> **Task details**: Copy out every one of the following records word for word, with nothing changed.

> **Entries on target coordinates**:
↓

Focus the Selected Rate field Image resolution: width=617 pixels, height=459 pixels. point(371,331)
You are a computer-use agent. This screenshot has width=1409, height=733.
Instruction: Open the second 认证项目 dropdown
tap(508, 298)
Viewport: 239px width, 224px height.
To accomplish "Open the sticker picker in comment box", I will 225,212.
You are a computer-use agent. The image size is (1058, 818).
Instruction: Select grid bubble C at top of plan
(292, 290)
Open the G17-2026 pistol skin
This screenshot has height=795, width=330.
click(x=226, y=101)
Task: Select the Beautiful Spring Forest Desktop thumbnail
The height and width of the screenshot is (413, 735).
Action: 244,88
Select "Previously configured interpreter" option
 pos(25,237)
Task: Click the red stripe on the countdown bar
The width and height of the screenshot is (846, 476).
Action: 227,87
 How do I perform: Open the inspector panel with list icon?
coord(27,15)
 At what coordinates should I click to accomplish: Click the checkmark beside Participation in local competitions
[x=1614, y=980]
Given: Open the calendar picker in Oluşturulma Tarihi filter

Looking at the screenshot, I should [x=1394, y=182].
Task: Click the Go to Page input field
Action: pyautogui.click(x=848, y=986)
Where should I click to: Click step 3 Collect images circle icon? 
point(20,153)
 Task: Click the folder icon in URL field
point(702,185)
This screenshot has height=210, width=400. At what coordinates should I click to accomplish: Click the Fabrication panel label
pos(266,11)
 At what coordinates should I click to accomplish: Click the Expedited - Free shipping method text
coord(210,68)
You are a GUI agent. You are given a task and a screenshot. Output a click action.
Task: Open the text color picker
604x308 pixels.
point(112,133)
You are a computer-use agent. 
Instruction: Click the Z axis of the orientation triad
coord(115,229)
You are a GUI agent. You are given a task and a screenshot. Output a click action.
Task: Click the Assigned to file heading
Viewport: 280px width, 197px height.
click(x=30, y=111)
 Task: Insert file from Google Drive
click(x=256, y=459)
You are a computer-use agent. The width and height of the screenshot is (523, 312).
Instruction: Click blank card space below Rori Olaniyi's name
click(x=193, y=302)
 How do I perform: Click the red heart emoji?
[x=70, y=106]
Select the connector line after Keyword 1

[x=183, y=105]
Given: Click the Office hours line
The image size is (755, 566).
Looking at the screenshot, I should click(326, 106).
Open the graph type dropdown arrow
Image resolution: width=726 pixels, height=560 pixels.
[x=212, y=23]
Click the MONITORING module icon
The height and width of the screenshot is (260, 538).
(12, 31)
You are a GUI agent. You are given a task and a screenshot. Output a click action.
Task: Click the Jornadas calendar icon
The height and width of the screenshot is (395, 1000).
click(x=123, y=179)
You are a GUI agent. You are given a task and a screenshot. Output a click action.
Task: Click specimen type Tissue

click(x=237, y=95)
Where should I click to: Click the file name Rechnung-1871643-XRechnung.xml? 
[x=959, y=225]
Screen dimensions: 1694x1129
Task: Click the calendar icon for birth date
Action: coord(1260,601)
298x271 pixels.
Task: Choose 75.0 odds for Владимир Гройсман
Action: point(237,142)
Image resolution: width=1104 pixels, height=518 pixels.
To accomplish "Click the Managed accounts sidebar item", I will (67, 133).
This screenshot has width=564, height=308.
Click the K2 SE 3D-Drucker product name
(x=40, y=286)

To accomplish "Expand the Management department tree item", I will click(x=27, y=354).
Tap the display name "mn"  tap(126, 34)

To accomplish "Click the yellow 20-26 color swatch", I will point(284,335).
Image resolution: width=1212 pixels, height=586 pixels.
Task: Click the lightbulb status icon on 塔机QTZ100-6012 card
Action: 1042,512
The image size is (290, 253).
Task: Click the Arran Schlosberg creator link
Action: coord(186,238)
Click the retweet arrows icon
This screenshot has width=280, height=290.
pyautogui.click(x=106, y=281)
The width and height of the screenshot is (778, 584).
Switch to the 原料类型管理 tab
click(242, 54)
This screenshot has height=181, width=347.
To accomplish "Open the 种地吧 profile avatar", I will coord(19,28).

↑

> **Response to the exercise**:
Focus the Selected Rate field Image resolution: width=617 pixels, height=459 pixels. point(371,331)
You are a computer-use agent. This screenshot has width=1409, height=733.
Instruction: Open the second 认证项目 dropdown
tap(508, 298)
Viewport: 239px width, 224px height.
To accomplish "Open the sticker picker in comment box", I will 225,212.
You are a computer-use agent. The image size is (1058, 818).
Instruction: Select grid bubble C at top of plan
(292, 290)
Open the G17-2026 pistol skin
This screenshot has height=795, width=330.
click(x=226, y=101)
Task: Select the Beautiful Spring Forest Desktop thumbnail
The height and width of the screenshot is (413, 735).
Action: 244,88
Select "Previously configured interpreter" option
 pos(25,237)
Task: Click the red stripe on the countdown bar
The width and height of the screenshot is (846, 476).
Action: 227,87
 How do I perform: Open the inspector panel with list icon?
coord(27,15)
 At what coordinates should I click to accomplish: Click the checkmark beside Participation in local competitions
[x=1614, y=980]
Given: Open the calendar picker in Oluşturulma Tarihi filter

Looking at the screenshot, I should [x=1394, y=182].
Task: Click the Go to Page input field
Action: pyautogui.click(x=848, y=986)
Where should I click to: Click step 3 Collect images circle icon? 
point(20,153)
 Task: Click the folder icon in URL field
point(702,185)
This screenshot has height=210, width=400. At what coordinates should I click to accomplish: Click the Fabrication panel label
pos(266,11)
 At what coordinates should I click to accomplish: Click the Expedited - Free shipping method text
coord(210,68)
You are a GUI agent. You are given a task and a screenshot. Output a click action.
Task: Open the text color picker
604x308 pixels.
point(112,133)
You are a computer-use agent. 
Instruction: Click the Z axis of the orientation triad
coord(115,229)
You are a GUI agent. You are given a task and a screenshot. Output a click action.
Task: Click the Assigned to file heading
Viewport: 280px width, 197px height.
click(x=30, y=111)
 Task: Insert file from Google Drive
click(x=256, y=459)
You are a computer-use agent. The width and height of the screenshot is (523, 312).
Instruction: Click blank card space below Rori Olaniyi's name
click(x=193, y=302)
 How do I perform: Click the red heart emoji?
[x=70, y=106]
Select the connector line after Keyword 1

[x=183, y=105]
Given: Click the Office hours line
The image size is (755, 566).
Looking at the screenshot, I should click(326, 106).
Open the graph type dropdown arrow
Image resolution: width=726 pixels, height=560 pixels.
[x=212, y=23]
Click the MONITORING module icon
The height and width of the screenshot is (260, 538).
(12, 31)
You are a GUI agent. You are given a task and a screenshot. Output a click action.
Task: Click the Jornadas calendar icon
The height and width of the screenshot is (395, 1000).
click(x=123, y=179)
You are a GUI agent. You are given a task and a screenshot. Output a click action.
Task: Click specimen type Tissue

click(x=237, y=95)
Where should I click to: Click the file name Rechnung-1871643-XRechnung.xml? 
[x=959, y=225]
Screen dimensions: 1694x1129
Task: Click the calendar icon for birth date
Action: coord(1260,601)
298x271 pixels.
Task: Choose 75.0 odds for Владимир Гройсман
Action: point(237,142)
Image resolution: width=1104 pixels, height=518 pixels.
To accomplish "Click the Managed accounts sidebar item", I will (67, 133).
This screenshot has width=564, height=308.
Click the K2 SE 3D-Drucker product name
(x=40, y=286)

To accomplish "Expand the Management department tree item", I will click(x=27, y=354).
Tap the display name "mn"  tap(126, 34)

To accomplish "Click the yellow 20-26 color swatch", I will point(284,335).
Image resolution: width=1212 pixels, height=586 pixels.
Task: Click the lightbulb status icon on 塔机QTZ100-6012 card
Action: 1042,512
The image size is (290, 253).
Task: Click the Arran Schlosberg creator link
Action: coord(186,238)
Click the retweet arrows icon
This screenshot has width=280, height=290.
pyautogui.click(x=106, y=281)
The width and height of the screenshot is (778, 584).
Switch to the 原料类型管理 tab
click(242, 54)
This screenshot has height=181, width=347.
To accomplish "Open the 种地吧 profile avatar", I will coord(19,28).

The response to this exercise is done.